_What you will do:_ Word for word, copy the line that contains "This screenshot has height=753, width=1118." and each line after it in the data below. Pictures stay out of the copy.

_The input:_
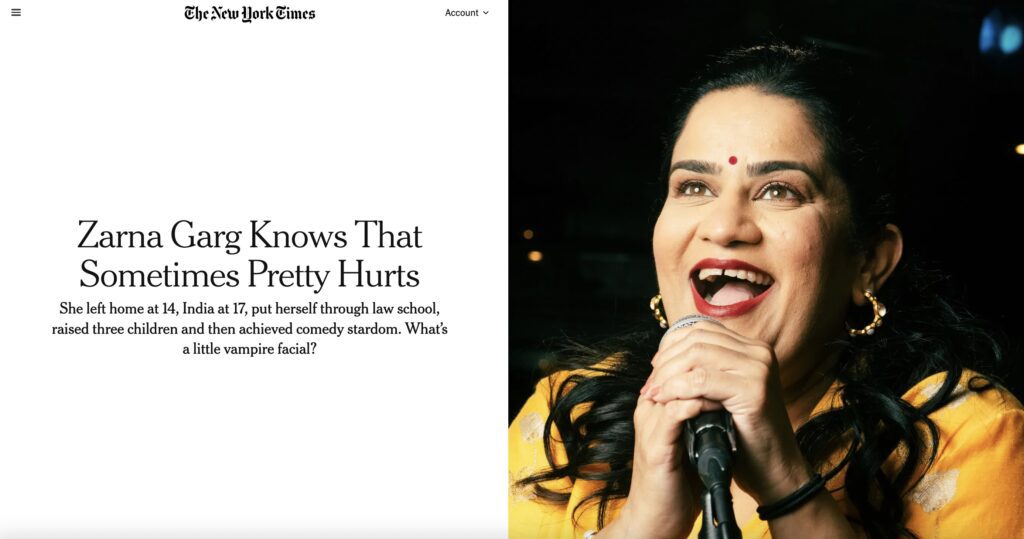Click the text "a little vampire facial?"
The width and height of the screenshot is (1024, 539).
click(x=249, y=349)
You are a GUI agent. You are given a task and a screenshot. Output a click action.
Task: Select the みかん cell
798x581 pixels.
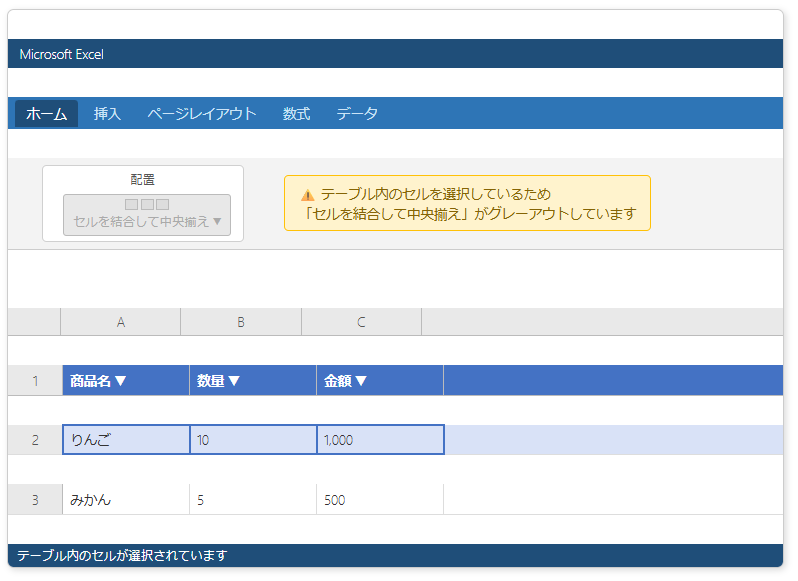tap(126, 500)
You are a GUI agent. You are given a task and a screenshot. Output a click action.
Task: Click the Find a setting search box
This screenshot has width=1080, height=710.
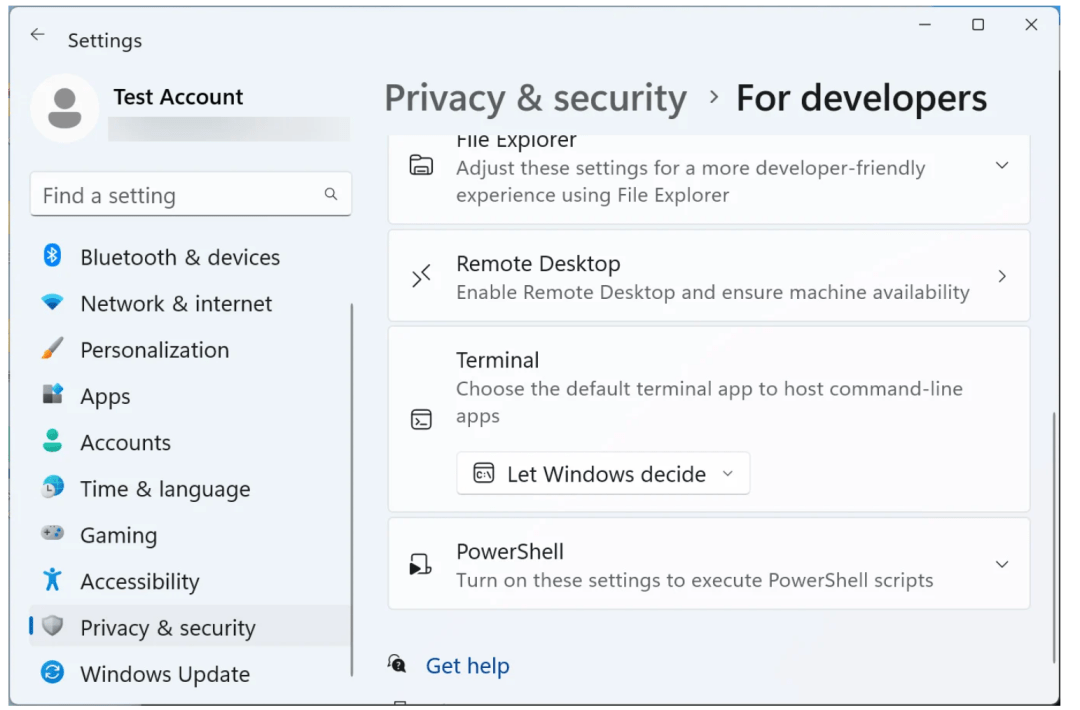click(x=180, y=195)
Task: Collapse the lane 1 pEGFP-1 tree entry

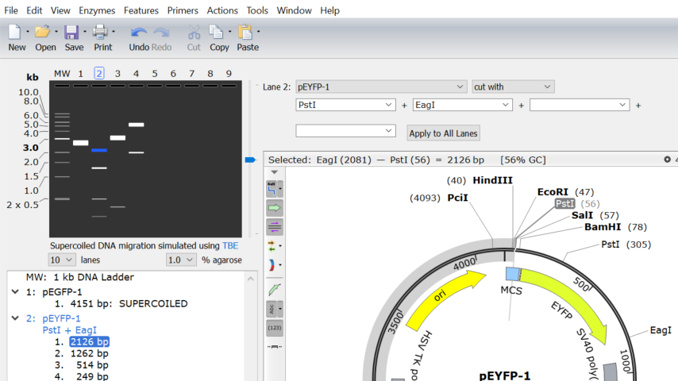Action: click(15, 292)
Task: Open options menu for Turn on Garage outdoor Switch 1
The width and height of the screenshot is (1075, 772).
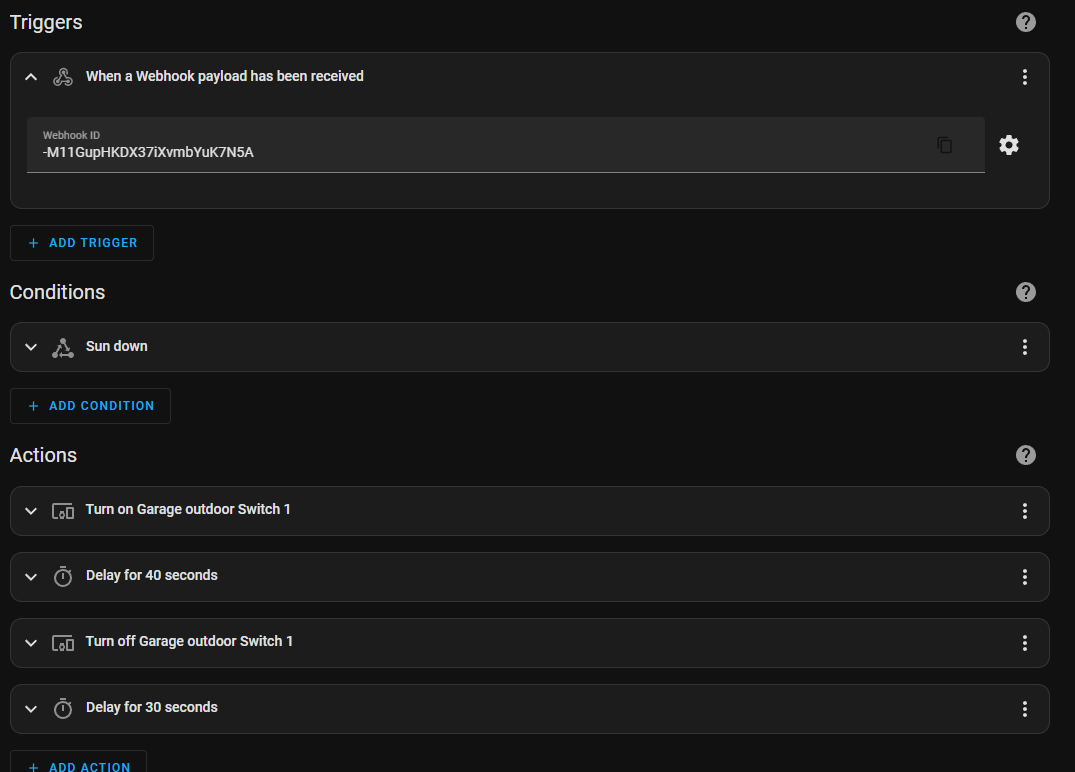Action: point(1024,511)
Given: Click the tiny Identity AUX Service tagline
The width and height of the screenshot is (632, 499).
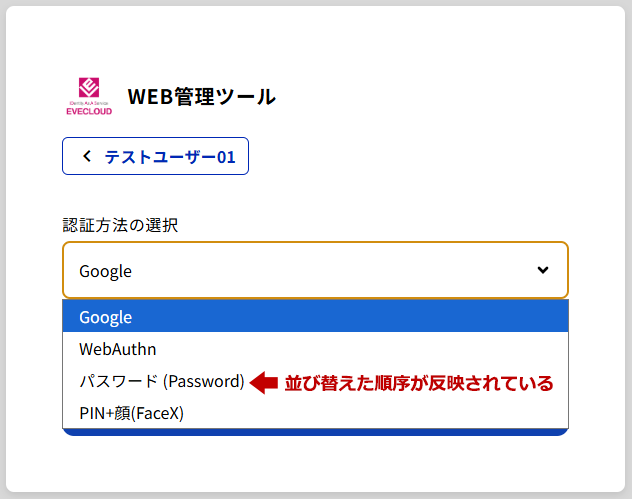Looking at the screenshot, I should [x=89, y=102].
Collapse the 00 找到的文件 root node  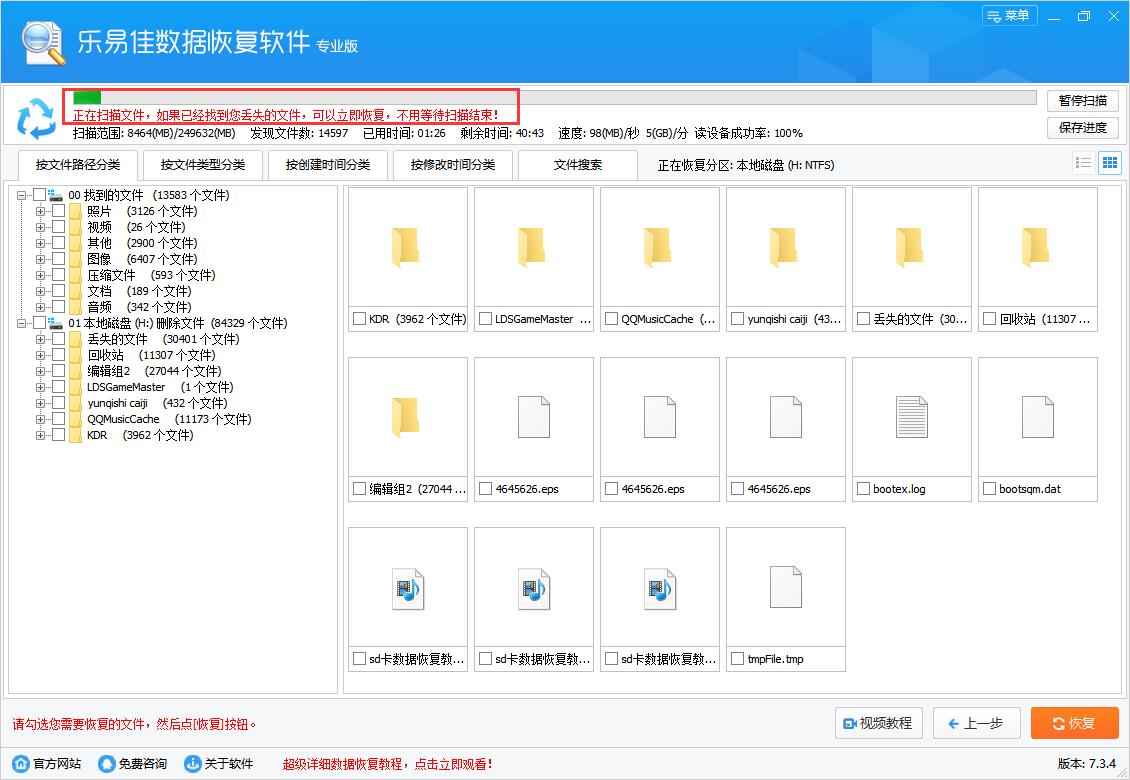(22, 195)
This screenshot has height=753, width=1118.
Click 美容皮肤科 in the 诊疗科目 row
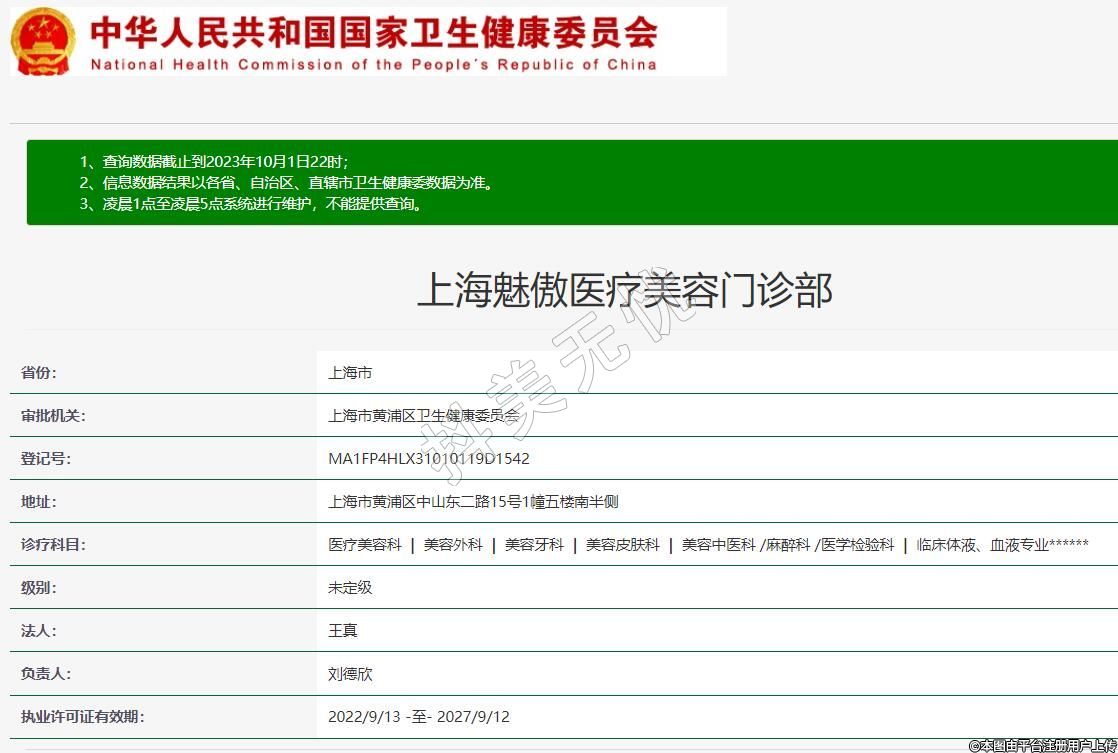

_Output below:_
This screenshot has height=753, width=1118.
Click 美容皮肤科 in the 诊疗科目 row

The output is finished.